• _Problem to work on_:
Using the passage on burden and standard of proof below, please explain why Inivos and Mr. Fentiman do not have to prove anything to an absolute certainty. Answer in one to three sentences.

• _Selected extract_:
========================

Burden and standard of proof
[16] The burden is on Inivos and Mr. Fentiman to prove each element beyond a reasonable doubt. A reasonable doubt is not an imaginary or frivolous doubt. It is not based on sympathy for or prejudice against anyone involved in the proceedings. Rather, it is based on reason and common sense. It is a doubt that arises logically from the evidence or from an absence of evidence.
[17] It is virtually impossible to prove anything to an absolute certainty, and Inivos and Mr. Fentiman are not required to do so. Such a standard would be impossibly high. However, the standard of proof beyond a reasonable doubt falls much closer to absolute certainty than to probable guilt. I may not find Mr. Marsh in contempt unless I am sure that he committed contempt. Even if I believe that Mr. Marsh is probably guilty of contempt or likely guilty of contempt, that is not sufficient. In those circumstances, I must give the benefit of the doubt to Mr. Marsh and find that he did not commit contempt because Inivos and Mr. Fentiman have failed to satisfy me of Mr. Marsh’s guilt beyond a reasonable doubt.
[18] Proof of civil contempt may be based on direct evidence, circumstantial evidence, or a combination of both kinds of evidence. However, where a party asks the court to make a finding of civil contempt based on inferences from circumstantial evidence, the inference on an essential element of the offence may only be drawn where it is the only reasonable inference to be drawn from the evidence as a whole. [11] Justice Cavanagh explained how this doctrine works in the context of a civil contempt proceeding:
In Villaroman, the Supreme Court of Canada addressed the relationship between circumstantial evidence and proof beyond a reasonable doubt and, at para. 26, explained the special concern inherent in the inferential reasoning from circumstantial evidence “that the jury may unconsciously ‘fill in the blanks’ or bridge gaps in the evidence to support the inference that the Crown invites it to draw”. The Court, at para. 37, held that when assessing circumstantial evidence, the trier of fact should consider other plausible theories and other reasonable possibilities which are inconsistent with guilt. These must be based on logic and experience applied to the evidence or the absence of evidence, not on speculation. The Court held, at paras. 40-41, that where a conviction is based on circumstantial evidence, the evidence should be such that it excludes any other reasonable alternative, and that this is “a helpful way of describing the line between plausible theories and speculation”.

========================

• _Stored data_:
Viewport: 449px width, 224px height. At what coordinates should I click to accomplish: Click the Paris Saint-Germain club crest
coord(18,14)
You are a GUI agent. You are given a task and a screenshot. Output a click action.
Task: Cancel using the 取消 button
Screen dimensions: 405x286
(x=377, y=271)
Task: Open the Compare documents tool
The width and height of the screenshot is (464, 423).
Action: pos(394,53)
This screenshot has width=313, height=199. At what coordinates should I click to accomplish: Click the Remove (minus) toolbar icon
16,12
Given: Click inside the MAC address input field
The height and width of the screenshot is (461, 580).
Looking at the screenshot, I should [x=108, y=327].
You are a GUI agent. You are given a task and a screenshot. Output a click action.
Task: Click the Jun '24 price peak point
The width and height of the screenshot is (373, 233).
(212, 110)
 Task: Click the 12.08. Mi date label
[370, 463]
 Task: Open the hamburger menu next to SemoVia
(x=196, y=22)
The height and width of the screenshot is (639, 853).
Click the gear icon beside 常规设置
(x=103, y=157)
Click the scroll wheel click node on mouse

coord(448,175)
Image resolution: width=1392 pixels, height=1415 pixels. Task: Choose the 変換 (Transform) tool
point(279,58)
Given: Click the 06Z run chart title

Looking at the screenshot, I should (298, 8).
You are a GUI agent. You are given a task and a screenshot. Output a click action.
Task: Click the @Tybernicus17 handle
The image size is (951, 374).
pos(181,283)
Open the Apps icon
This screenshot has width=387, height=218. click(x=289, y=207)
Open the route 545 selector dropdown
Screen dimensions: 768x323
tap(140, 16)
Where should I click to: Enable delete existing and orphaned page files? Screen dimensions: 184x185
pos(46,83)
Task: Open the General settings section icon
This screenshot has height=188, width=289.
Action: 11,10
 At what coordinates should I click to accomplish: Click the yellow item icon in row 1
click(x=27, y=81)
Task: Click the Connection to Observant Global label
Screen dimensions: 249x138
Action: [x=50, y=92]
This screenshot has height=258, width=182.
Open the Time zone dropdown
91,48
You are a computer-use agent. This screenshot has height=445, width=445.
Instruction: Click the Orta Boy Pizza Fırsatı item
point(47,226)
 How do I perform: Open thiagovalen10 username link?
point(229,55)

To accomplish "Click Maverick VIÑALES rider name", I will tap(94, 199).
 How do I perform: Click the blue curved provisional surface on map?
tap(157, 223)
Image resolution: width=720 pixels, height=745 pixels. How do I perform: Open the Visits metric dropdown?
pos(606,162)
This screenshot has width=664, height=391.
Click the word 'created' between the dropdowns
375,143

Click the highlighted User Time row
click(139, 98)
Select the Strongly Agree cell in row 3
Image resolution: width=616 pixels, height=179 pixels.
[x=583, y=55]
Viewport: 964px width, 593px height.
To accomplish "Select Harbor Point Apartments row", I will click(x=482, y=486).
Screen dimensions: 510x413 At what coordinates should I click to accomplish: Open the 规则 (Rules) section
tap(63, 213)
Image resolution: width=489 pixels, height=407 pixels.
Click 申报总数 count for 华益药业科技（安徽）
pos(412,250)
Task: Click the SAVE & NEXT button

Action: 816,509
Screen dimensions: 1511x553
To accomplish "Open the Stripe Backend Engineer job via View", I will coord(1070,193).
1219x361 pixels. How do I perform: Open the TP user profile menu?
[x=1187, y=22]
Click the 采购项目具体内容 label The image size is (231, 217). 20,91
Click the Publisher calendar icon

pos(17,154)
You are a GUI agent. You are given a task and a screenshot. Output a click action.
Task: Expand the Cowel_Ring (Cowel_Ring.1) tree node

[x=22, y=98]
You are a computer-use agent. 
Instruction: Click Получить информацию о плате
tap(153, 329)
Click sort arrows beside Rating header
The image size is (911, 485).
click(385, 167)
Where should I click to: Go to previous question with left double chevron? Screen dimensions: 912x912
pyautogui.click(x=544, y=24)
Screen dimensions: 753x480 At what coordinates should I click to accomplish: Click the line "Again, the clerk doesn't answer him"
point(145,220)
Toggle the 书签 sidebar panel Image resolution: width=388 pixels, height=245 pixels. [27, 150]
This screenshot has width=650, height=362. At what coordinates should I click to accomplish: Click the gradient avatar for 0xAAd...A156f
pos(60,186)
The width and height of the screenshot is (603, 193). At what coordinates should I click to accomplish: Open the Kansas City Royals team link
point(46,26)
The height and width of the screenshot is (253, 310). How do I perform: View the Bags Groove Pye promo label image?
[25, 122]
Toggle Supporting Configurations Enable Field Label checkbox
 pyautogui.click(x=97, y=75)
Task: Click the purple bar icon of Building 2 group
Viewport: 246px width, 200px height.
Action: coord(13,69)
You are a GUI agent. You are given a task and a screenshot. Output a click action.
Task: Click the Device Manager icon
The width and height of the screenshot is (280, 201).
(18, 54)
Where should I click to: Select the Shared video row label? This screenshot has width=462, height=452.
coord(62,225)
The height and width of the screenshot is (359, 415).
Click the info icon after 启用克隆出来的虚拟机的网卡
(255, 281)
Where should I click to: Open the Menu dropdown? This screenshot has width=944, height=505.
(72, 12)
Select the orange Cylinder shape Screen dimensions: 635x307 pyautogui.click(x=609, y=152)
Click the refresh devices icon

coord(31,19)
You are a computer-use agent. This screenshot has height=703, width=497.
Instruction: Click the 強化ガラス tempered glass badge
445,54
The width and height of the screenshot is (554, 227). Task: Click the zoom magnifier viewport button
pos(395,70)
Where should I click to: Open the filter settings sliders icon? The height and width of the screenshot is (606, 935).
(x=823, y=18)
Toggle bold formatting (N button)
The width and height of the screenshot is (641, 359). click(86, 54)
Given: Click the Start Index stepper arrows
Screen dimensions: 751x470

========================

• _Answer box_:
It is virtually impossible to prove anything to an absolute certainty, so such a standard would be impossibly high.